_Written task_
Copy out every line of the material below word for word, omitting the pictures.

(Rows of pointing data)
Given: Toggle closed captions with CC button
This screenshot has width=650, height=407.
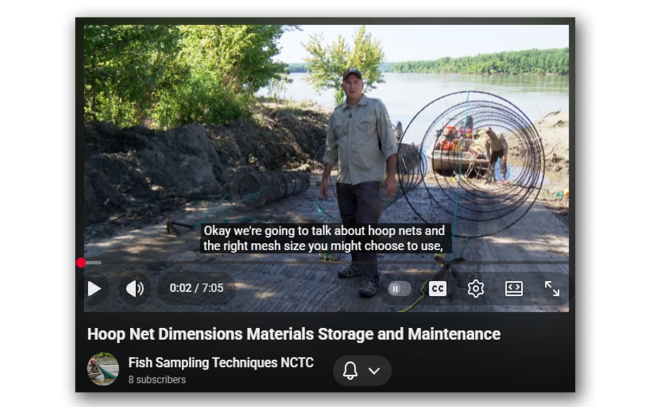Looking at the screenshot, I should tap(437, 288).
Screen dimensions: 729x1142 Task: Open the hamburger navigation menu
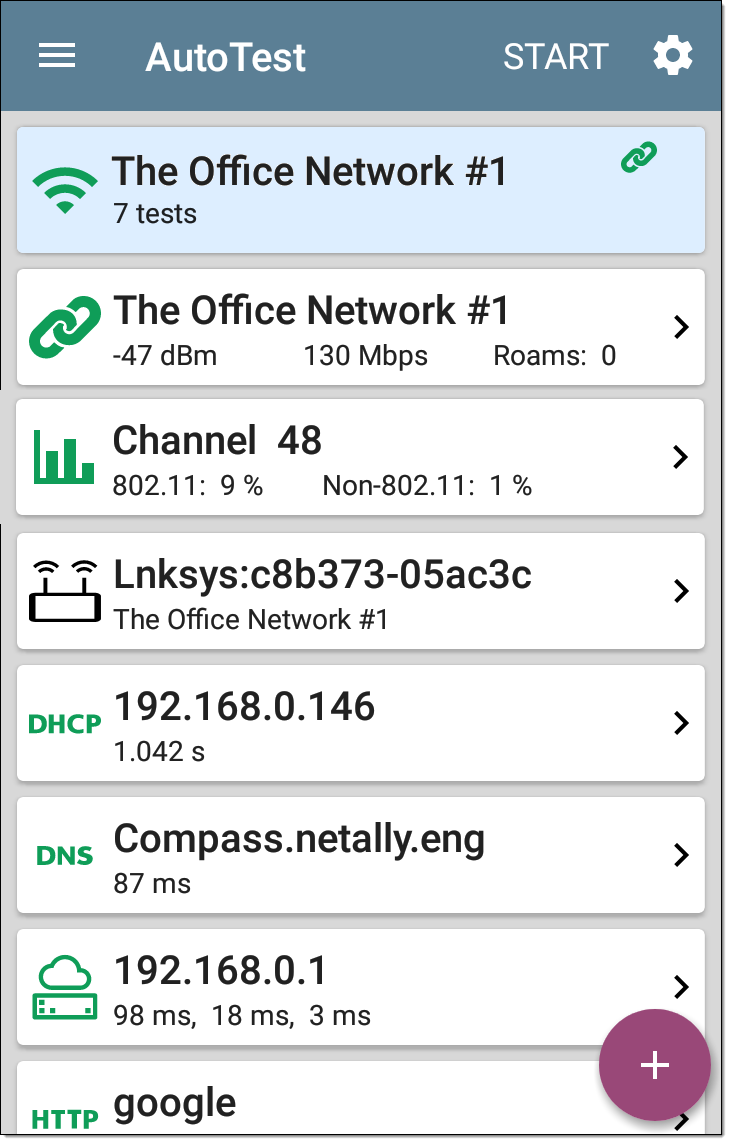click(x=57, y=55)
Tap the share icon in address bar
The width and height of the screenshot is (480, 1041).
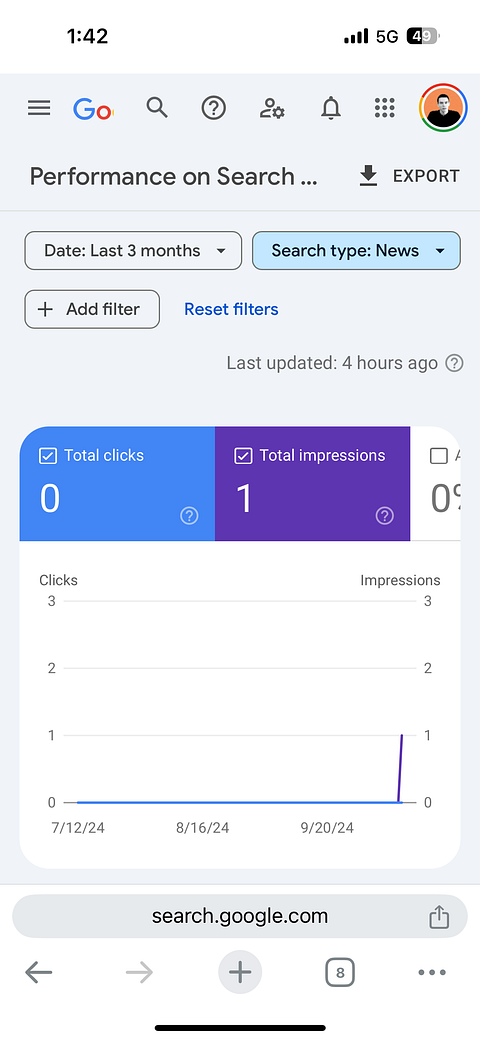click(439, 917)
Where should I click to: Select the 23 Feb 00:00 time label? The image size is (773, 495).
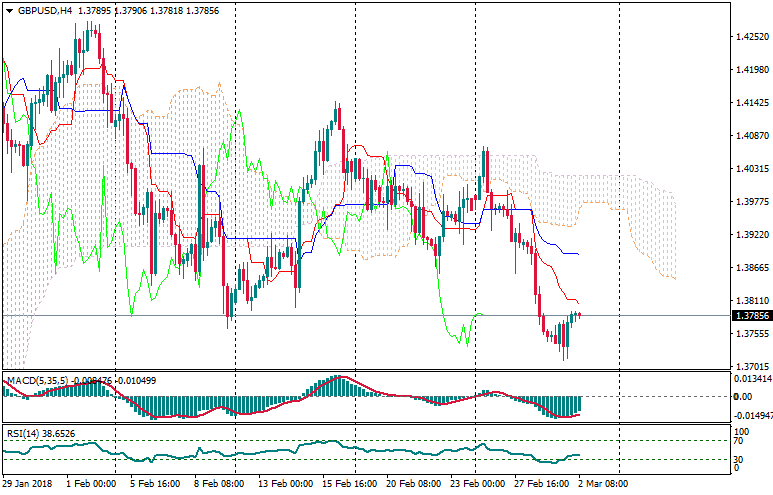[478, 482]
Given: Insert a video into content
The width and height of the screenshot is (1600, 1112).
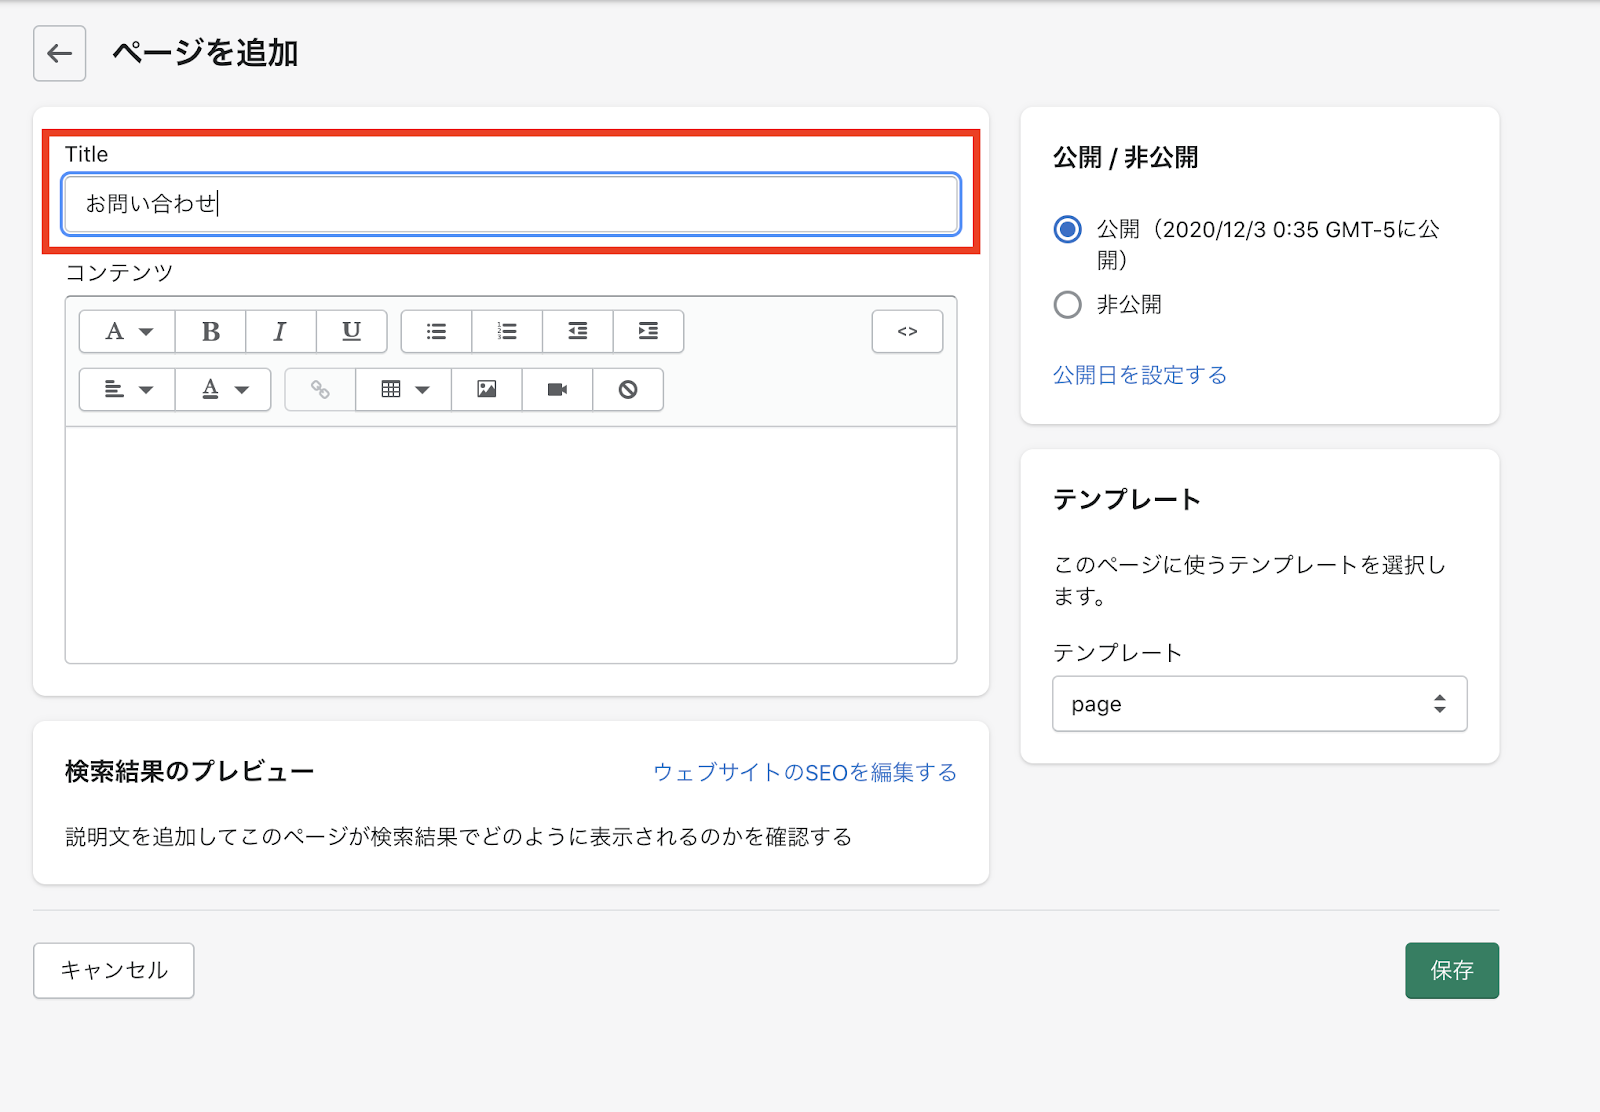Looking at the screenshot, I should [x=557, y=390].
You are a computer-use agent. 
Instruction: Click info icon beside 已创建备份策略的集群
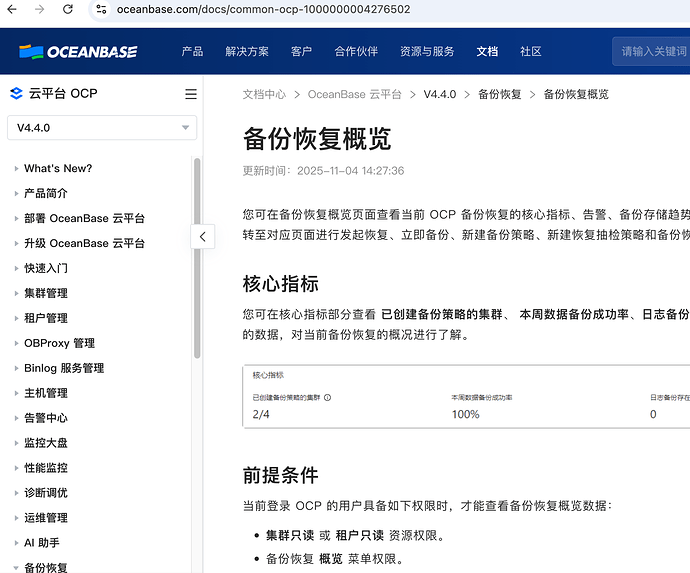click(327, 397)
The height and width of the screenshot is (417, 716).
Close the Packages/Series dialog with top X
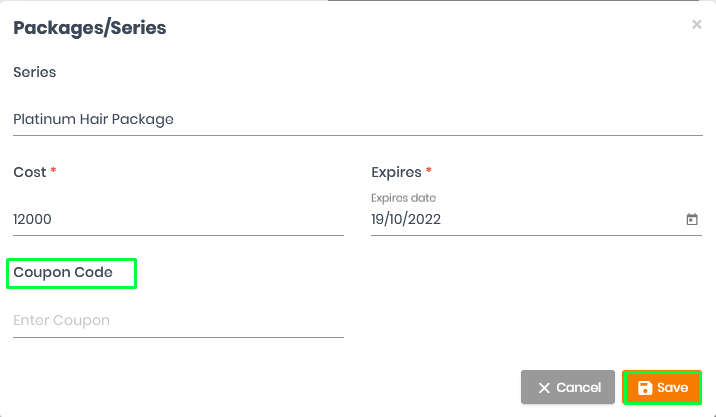pyautogui.click(x=696, y=24)
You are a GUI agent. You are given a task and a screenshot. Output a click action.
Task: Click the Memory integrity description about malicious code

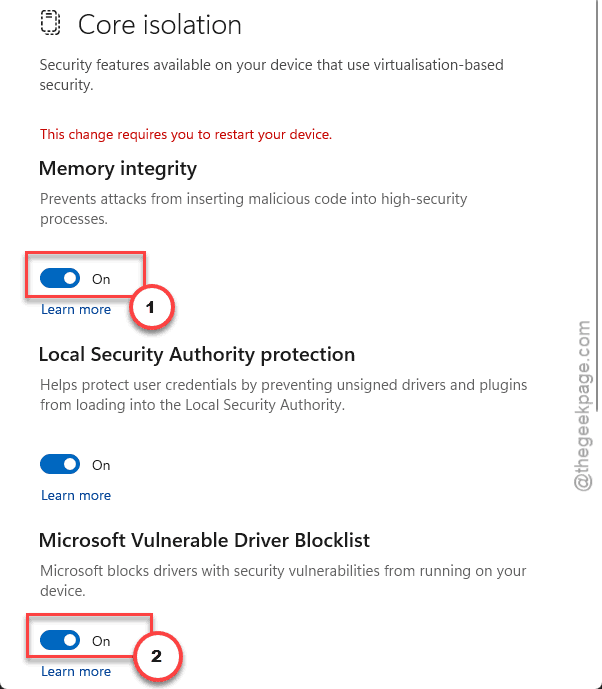pyautogui.click(x=254, y=209)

_Solution to the exercise_
Given: Toggle closed captions with CC button
This screenshot has width=650, height=407.
Looking at the screenshot, I should tap(437, 288).
Screen dimensions: 729x1142 Task: Open the hamburger navigation menu
click(x=57, y=55)
Tap the share icon in address bar
The width and height of the screenshot is (480, 1041).
click(439, 917)
Where should I click to: Select the 23 Feb 00:00 time label? The image size is (773, 495).
[478, 482]
Given: Insert a video into content
The width and height of the screenshot is (1600, 1112).
Looking at the screenshot, I should [x=557, y=390].
You are a computer-use agent. 
Instruction: Click info icon beside 已创建备份策略的集群
click(327, 397)
The height and width of the screenshot is (417, 716).
Close the Packages/Series dialog with top X
pyautogui.click(x=696, y=24)
You are a GUI agent. You are given a task and a screenshot. Output a click action.
Task: Click the Memory integrity description about malicious code

pyautogui.click(x=254, y=209)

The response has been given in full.